§ **Work task**
Using the entries below, quote exactly the span of lines that begins with the line containing "This screenshot has height=1482, width=2520." and ends with the final line.

Items from a data source:
◇ ◇ ◇ ◇ ◇

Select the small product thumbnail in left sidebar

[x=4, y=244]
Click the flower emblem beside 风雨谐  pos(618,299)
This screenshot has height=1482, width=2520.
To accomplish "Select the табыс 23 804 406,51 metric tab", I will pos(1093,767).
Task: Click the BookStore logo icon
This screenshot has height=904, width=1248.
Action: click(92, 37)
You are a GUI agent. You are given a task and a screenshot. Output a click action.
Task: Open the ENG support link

◇ ◇ ◇ ◇ ◇

§ **Response area**
This screenshot has height=1482, width=2520.
To accomplish "Select the табыс 23 804 406,51 metric tab", I will pos(1093,767).
Task: Click the BookStore logo icon
This screenshot has height=904, width=1248.
Action: click(92, 37)
You are a GUI agent. You are given a task and a screenshot. Output a click action.
Task: Open the ENG support link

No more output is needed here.